Among countless glass-lunged artisan youth of the Romantic period drowned too early by the many fingered hands of tuberculosis Aloysius Bertrand would choke a merciless death at barely thirty four. He’d fade into the aether after nearly a decade penning and peddling a great work he and few others knew to be profound. This sorrowful, lonely death came just as his conceptually rich additions to symbolism in literature set on the brink of revealing (what’d have to be) posthumous contributions to the art of prose and a major influence upon surrealism. Driven from the gloom of an assuredly dead lover towards the responsibilities left at home after his fathers death that same year, Bertrand struck out on his own in 1928 towards Paris into poverty as an unpublished playwright. An uncouth young man who’d never fit into the righteous asses of French romanticism now a solitary corpse, dead from infection, saw funeral alone and left behind a book that’d sell less than two dozen copies and receive little mention until decades later. What lead this march unto a lonely death was a form of poetry inspired by the works of great painters, which saw Bertrand dedicating his fantastical medieval imagery to Rembrandt and Callot. This sort of high-concept, medium-transcendent artistic expression fittingly extends its influence into the vacuous wellspring of all encompassing fire that French black metal duo Cénotaphe presents as ‘Empyrée’; Here on their second EP musician Fog (Ossuaire Records, ex-Angmar) and vocalist Khaosgott (Frozen Graves, Ördög) gloriously resurrect and refine their shared talents above and beyond what they’d accomplished on the first two Nécropole demos.
Emotion distinctly guides the resplendent flailing regalia that is ‘Empyrée’, a pointedly melodic narrative in the purest tradition of French black metal that communicates the highest plains of introspection divined from the raw ozone-scented dirt of thoughtful extremity. It is undoubtedly ‘melodic’ black metal but, removed from the more typical saccharine affect towards the marginal and sinister such as Seigneur Voland, earlier Sühnopfer, and the sort of Osculum Infame adjacency of the late 90’s. When the subtle keyboard work does appear it never outclasses the more vibrant streams of guitar melody as they ramp up. The modern black metal fan will gain glimpse at the same lineage expressed in popular Spectral Wound and Forteresse releases but Cénotaphe boasts the luxurious coldness inherent to Fog‘s work which should be familiar to those indebted to Caverne and Nécropole. The phrasing is eternally bounding, forever tumbling forward and back as it zig-zags along the ear canal, massaging a quiet exuberance that peaks into brief bouts of desperation.
Where Cénotaphe escapes the mundane and predictive signaling of most modern melodic black metal acts comes with their adept ability to toy with atmosphere, to clutch it and fling out great heaving sighs of melodious and descending phrasal guitar work in throngs.
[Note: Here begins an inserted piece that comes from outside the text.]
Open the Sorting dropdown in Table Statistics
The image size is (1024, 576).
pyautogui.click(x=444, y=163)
This non-classicist touch invokes the fiery dirt of ancient French black metal but persists without the tiresome level of repetition that defined much of the 1990’s. Though the compositions are evocative they are just short of prideful excess, skating memorability and instead opting for a performative-but-earnest feeling. There is an otherwordly essence pouring from Fog‘s guitar lines on ‘Empyrée’ that is captivating beyond what he’d expressed on the slightly more subtle forms of the ‘La Larve Exulte’ (2016) demo; The tremolo-picked work still avoids overt earworm in keeping in line with Cénotaphe‘s general warming upon ‘Horizons’ (2018) EP, in this sense ‘Empyrée’ is sensible iteration of style. It should prove a moving and surreal listen that avoids all potentially trite trappings that the melodic aspect of black metal threatens.
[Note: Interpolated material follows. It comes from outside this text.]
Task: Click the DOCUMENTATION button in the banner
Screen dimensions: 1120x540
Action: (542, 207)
The influence of surrealism is clearly translated and distinguishing yet, where symbolism comes into play within ‘Empyrée’ escapes me outside of the connection between the empyrean theme suggested by the title and a truly fantastic Malczewsk painting, with the subject of ‘In the Dust Clouds’ well framed within the cover. If nothing else they’ve adorned this EP with a compelling image and I suppose I’d have to figure my way through the French lyrics and infer meaning on my own from there. It is a beautiful package to match the music and I appreciate that amount of detail along with the golden vinyl option, despite how little I generally care about color variants. I can emphatically recommend this to fans of modern atmospheric forms of melodic black metal and especially to folks who’d felt that Nécropole‘s debut last year hadn’t delivered upon the promise of their earlier work. Highly recommended. For preview “Au sépulcre des astres” is surely an early peak in the lilt but its pairing with “Face aux feux d’un soleil porphyré” should offer the strongest bulk of the 34+ minute EP.